Page 74 of Ship Wrecked

Maria snorted and nudged him toward the prepared foods section with a warm hand on his back. “How long have you been waiting to share that little gem?”

“Since three-point-two seconds after I found out I was traveling to Sweden.”

The stupid joke shouldn’t tickle him so much, but a long day of overseas travel had left him punch-drunk, as had his visceral terror at meeting her parents for the first time at the airport. Luckily, Stina and Olle seemed perfectly nice thus far. Medium height, several inches shorter than their daughter. Both gone gray, both clad in neutral-colored leisure wear. Both surprisingly bland and nondescript, actually, for people who’d raised a woman like Maria, although they were undeniably loving toward her.

Even now, Olle reached up to sling an arm around her shoulders with casual affection as he peered quizzically at Peter. “I’m not sure what you mean.”

“Swedish fish?” Stina blinked up at him, wispy eyebrows drawn together. “I don’t understand.”

Maria bit her bottom lip and offered zero help.

Really, of the two of them, she was the true shit-boot.

“Um...” He halted the cart by the deli counter and prepared to explain himself. Because the best jokes all had to be explained, right? Right. “So there’s this candy sold in the U.S.—although I’m not sure it’s manufactured in America, actually. Maybe it originally comes from here in Sweden or somewhere else in Europe? I should look that up.”

Stina and Olle stared at him blankly, while Maria now had both lips sandwiched between her teeth and was gazing down at the tile floor.

“It’s called Swedish Fish. But it’s not fish.” He drummed his fingers on the cart handle. “Well, actually, it is fish. Sort of, although not the ocean type of fish. It’s gummy.”

A choked sound drifted from Maria’s vicinity.

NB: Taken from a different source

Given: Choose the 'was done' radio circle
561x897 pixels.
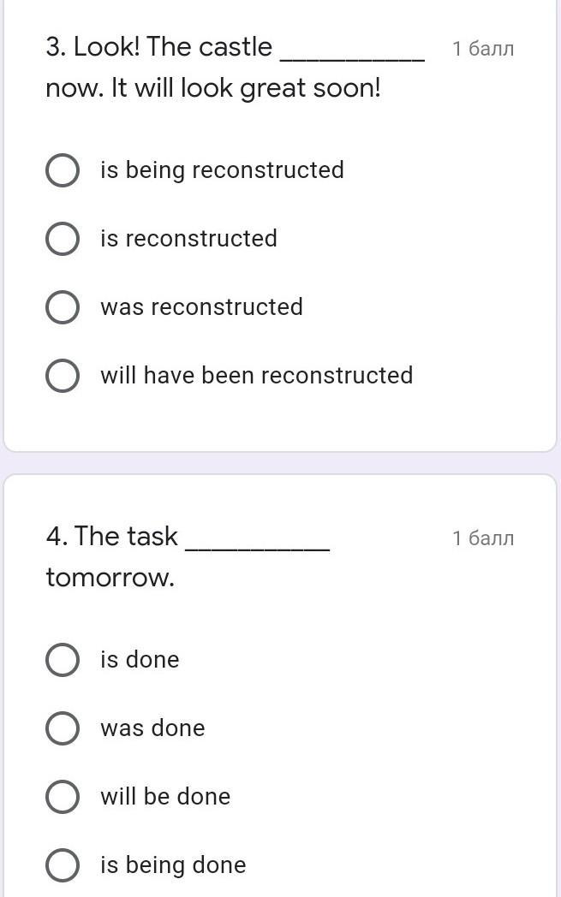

Stina frowned at him, even as she reached to pluck a slip of paper with a number on it from a red dispenser on top of the deli case. “Gummy? So the fish comes from a lake or river and has a bad texture?”

Resting an elbow on the edge of the cart, he closed his eyes and massaged his temple. Maybe he should have suggested a nap before going grocery shopping, instead of agreeing to stop on the way home from Arlanda. But Maria’s parents had wanted him to pick breakfast items he’d enjoy, and he was trying to be as accommodating as possible, so here he was. Jet-lagged and chilled—because spring had evidently not quite sprung near Stockholm—and fumbling to explain gummy fish to a pair of befuddled, bespectacled Swedes in their late sixties.

So much for a good impression. Shit.

He tried again. “I’m not explaining this well. I’m sorry. What I mean is—”

“Peter.” When he opened his eyes, Stina patted his upper arm and offered him a sweet, grandmotherly smile. “I should apologize, not you. Olle and I are merely . . .”

She turned to Maria. “What’s the appropriate phrase in English?”

“I believe that would be ‘fucking with you,’ Mamma,” Maria said. “As in, ‘Olle and I are merely fucking with you.’”

He opened his mouth. Closed it once more.

“Thank you.” Stina nodded, then swiveled to face him again. “Olle and I are fucking with you. As we did when we warned you against openly criticizing Alexander Skarsgård, lest you be sentenced to several years’ hard labor serving meatballs in an IKEA cafeteria. In reality, that’s only for repeat offenders. The first time, you’d simply be forced to assemble display shelves for a month or two.”

“Also when we warned you about a rampaging herd of wild Dala horses menacing the countryside outside Stockholm,” Olle added. “Those are mainly found in southern Sweden.”

At this point, Maria had staggered away from all of them, hiding her face in her hands, but he could hear her distinctive cackle down a nearby refrigerated aisle. She was losing her damn shit.

“Ah,” said Peter politely. “I see.”

As discreetly as possible, he unearthed the cheap cell he’d bought at the airport upon arrival and did two quick Google searches.

Dala horses were, as it turned out, decorative wooden horses from the Dalarna region of Sweden, hand-carved and painted in distinctive colors. And as far as the search engine knew, criticism of Alexander Skarsgård remained both legal and unpunished by hard labor in the IKEA mines.

Okay, now he believed Stina and Olle were truly Maria’s parents.

“You’re still fucking with me,” he noted mildly.

He’d feel worse about swearing in public, but Maria had assured him on the plane that Swedes didn’t object to obscenities the same way many Americans did. Although, in retrospect, he should probably Google that little tidbit too.

“We are.” Olle nodded gravely, the very picture of dignity.

In contrast, Stina allowed her smile to shift from grandmotherly to openly wicked. She might not share a genetic heritage with Maria, but he’d recognize that smug grin anywhere.